For 15 years I was in an abusive marriage and I loved my ex. He was my husband and the father of my children. I had fallen in love with him at first sight. Over the course of our relationship though, he abused me in every way possible: physically, mentally, emotionally, sexually and financially. Many people have asked me, "Why did you stay?" My first reply has been, "I loved him."

Love. Yes, I loved him, but did he love me? No because abuse is not love so really when you get down to it, what held me there? Well, I saw him as a troubled man. He had been abused as a child and I put up with his temper, his outbursts because of that abuse. I made excuses for him and believed if I loved him enough, if I showed him what unconditional love was he would heal and become the man I knew he could be. Wow that sure makes love a powerful thing.

I was also held there by my wedding vows. I had vowed to love him for better or worse and I believed the worst part was the abuse. How could I break those vows? I couldn't or at least I didn't think I could. I am a strong believer in God and I believed I would be letting Him down, breaking a vow with Him, if I walked away from my marriage, so I held on. I held on through name calling, the fear and the threats on my life. I held on through it all.

What changed it all for me? I have referred to him as my ex, obviously we are not together anymore, so what broke me free? I was talking with a woman who ran a program for abused men. A program that was supposed to teach these men not to be violent. In so many ways I knew I had to leave, but I could not get past my vow to love him through better or worse. She looked at me and said, "Do you think you are really still married in the eyes of God? Your husband has broken every vow you two ever made so really what is holding you there?" It was in that moment that I stopped and thought about what she said. What was really holding me there? He had already shown in so many ways that he did not love me and like she had said my ex had already broken our wedding vows. It dawned on me then that nothing but my will to love him and never give up was holding me there. I could let that go. I could be free. Once I realized that it was like a huge weight lifted from my shoulders. I also realized that God does not sanction abuse so He would not want me to be there either. I. Was. Free! Finally.

Once I realized I was free my life took a complete change. I was able to start planning my safe escape and start divorce proceedings. None of it was an easy process, in fact it was the hardest time of my life. I had to make sure I and my children were safe because he was not too happy that I was ending everything. I created a Safety Plan, reached out for support and was able to break free.

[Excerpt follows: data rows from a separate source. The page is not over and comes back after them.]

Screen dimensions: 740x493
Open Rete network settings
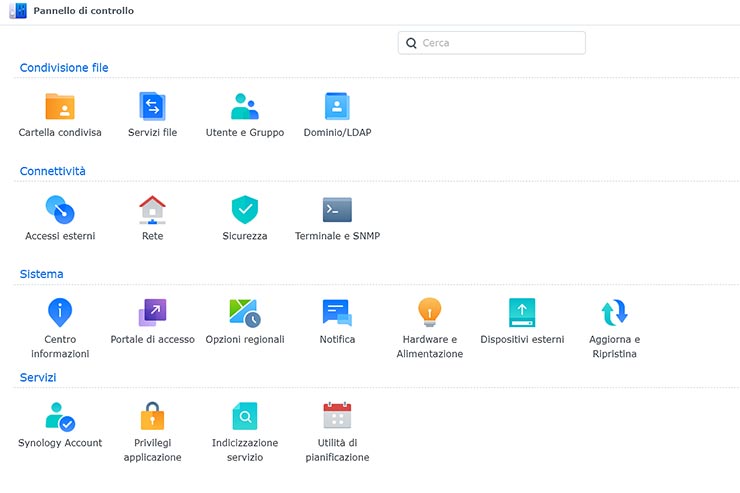152,210
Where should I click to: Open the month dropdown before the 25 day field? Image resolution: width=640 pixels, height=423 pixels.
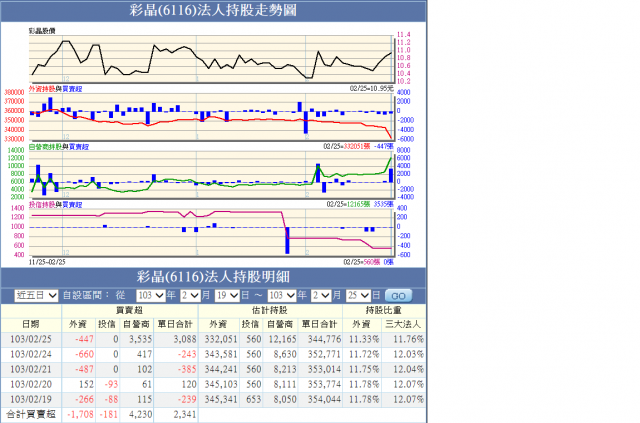coord(321,295)
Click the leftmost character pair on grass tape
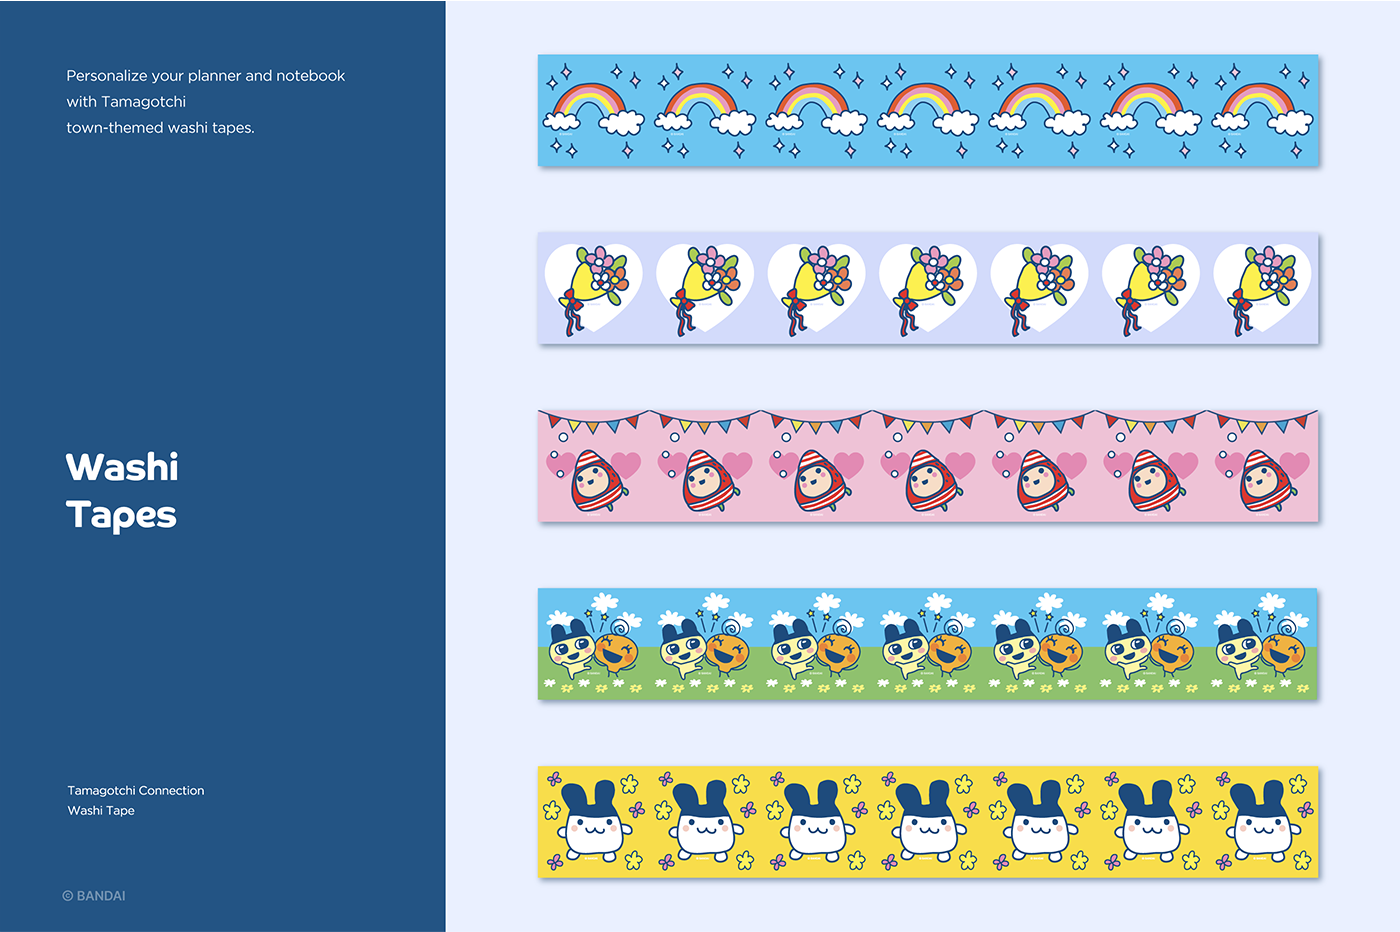 tap(596, 650)
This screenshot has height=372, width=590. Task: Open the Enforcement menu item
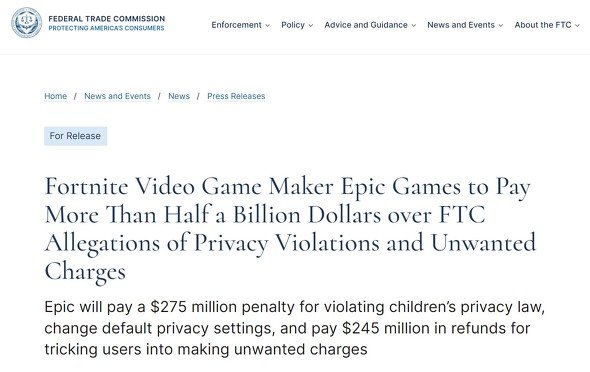coord(236,25)
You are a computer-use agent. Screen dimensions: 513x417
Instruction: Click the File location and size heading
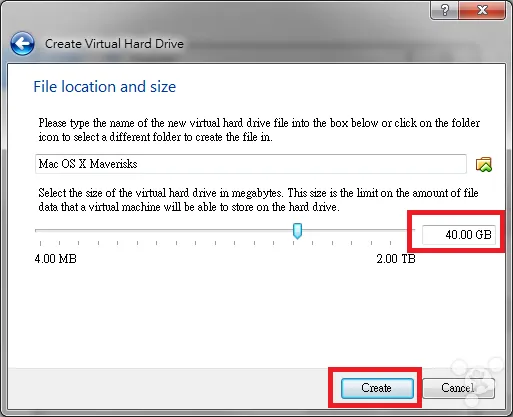(x=105, y=87)
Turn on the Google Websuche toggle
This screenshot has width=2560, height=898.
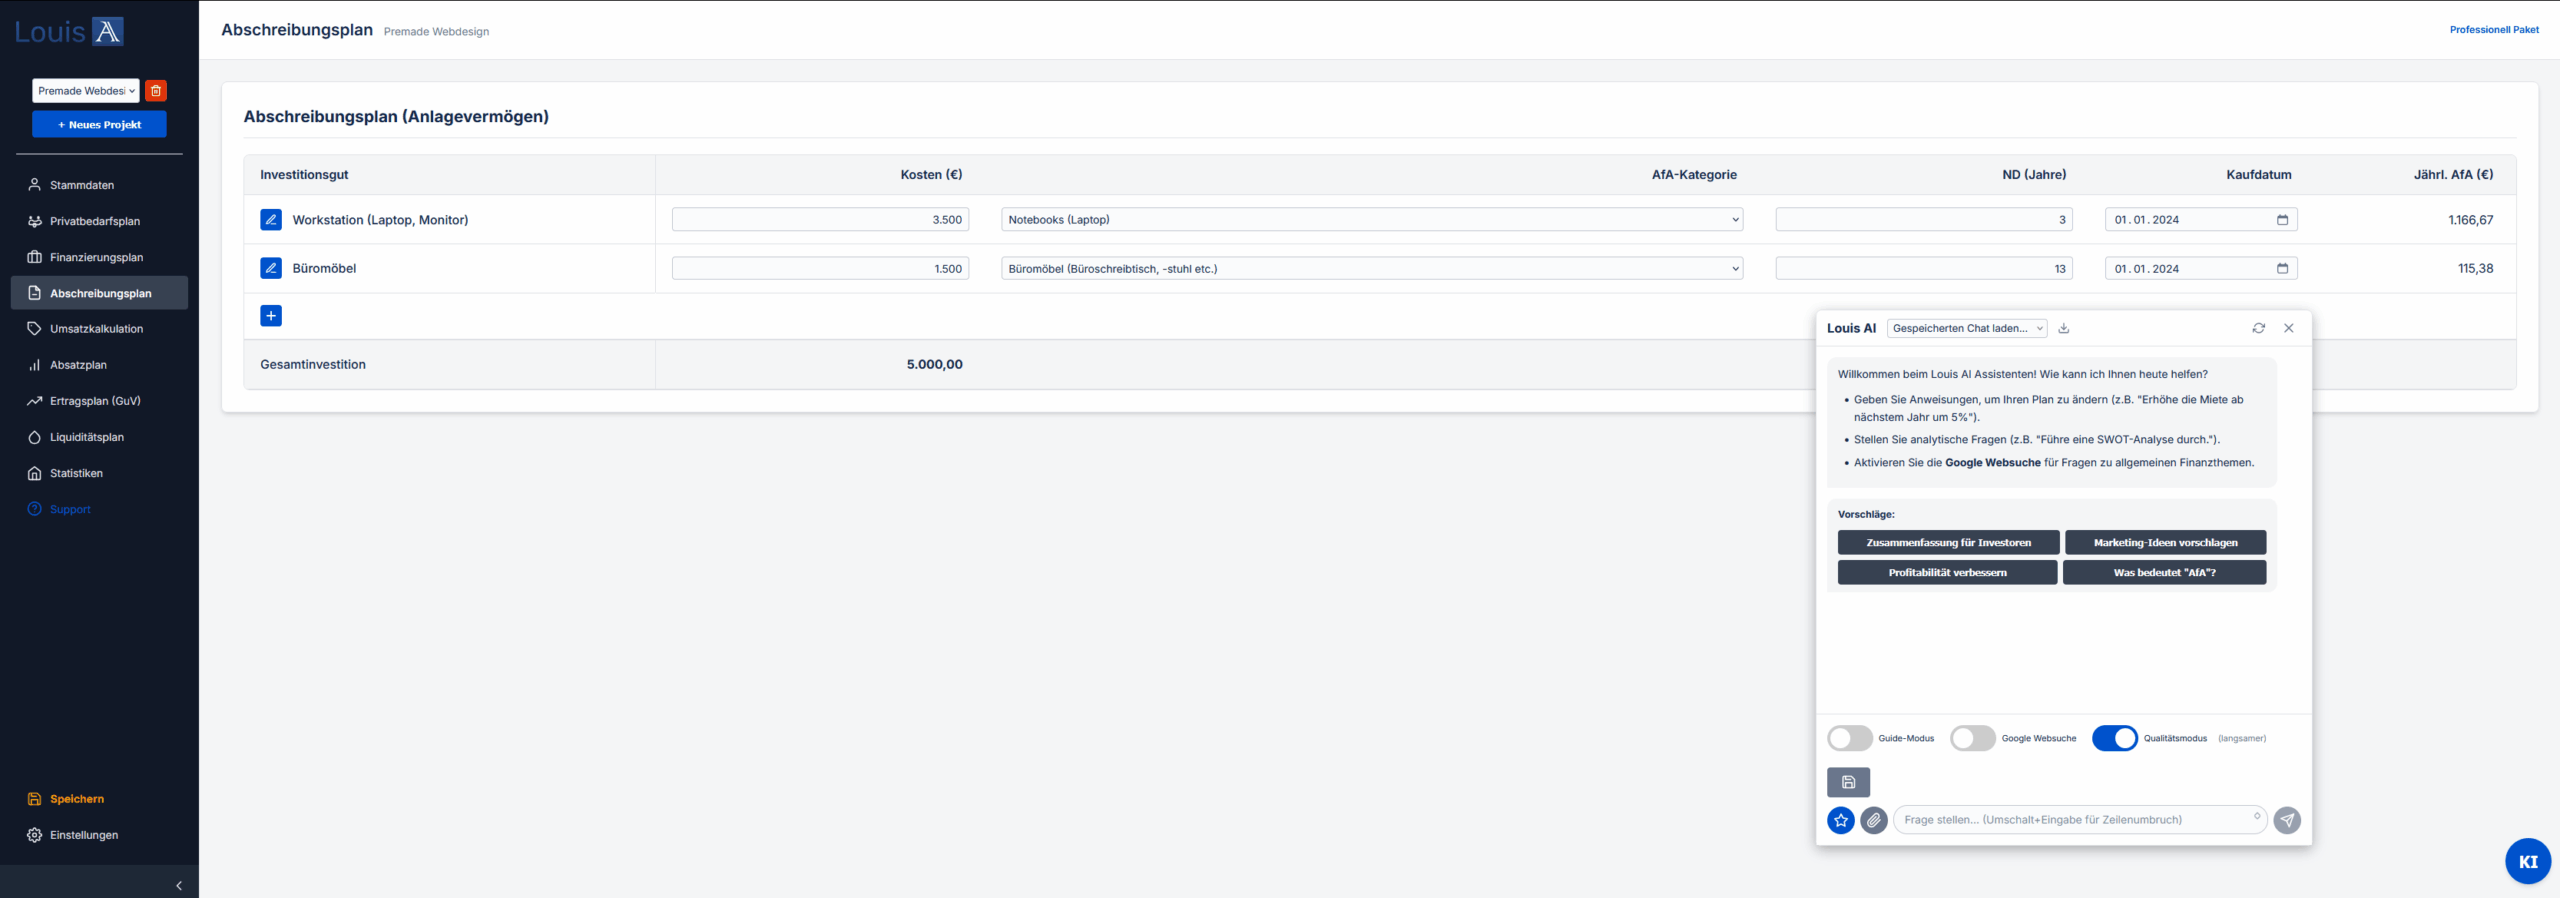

If you find yourself caught in an abusive relationship please know that love or marriage vows do not need to hold you there. Give yourself permission to walk away from the abuse and to love yourself first. I know it is not easy to make that break because sometimes he is nice, he is sweet and yes he says he loves you so how could you walk away from that? You walk away from that because he is not always sweet and loving. Often he is hurting you and you deserve so much more than that. You deserve a love where it is ok to never give up because the other person loves and cherishes you in return. Trust me, it is out there. Until next time....

Peace,Janet

If you are thinking of leaving your abusive relationship I encourage you to create a Safety Plan. Scroll down the page it opens to download it for free. Are you a Survivor needing support? You can sign up for a Mentor, someone who has been there, and receive free support and guidance all via email at Verbal Abuse Journals.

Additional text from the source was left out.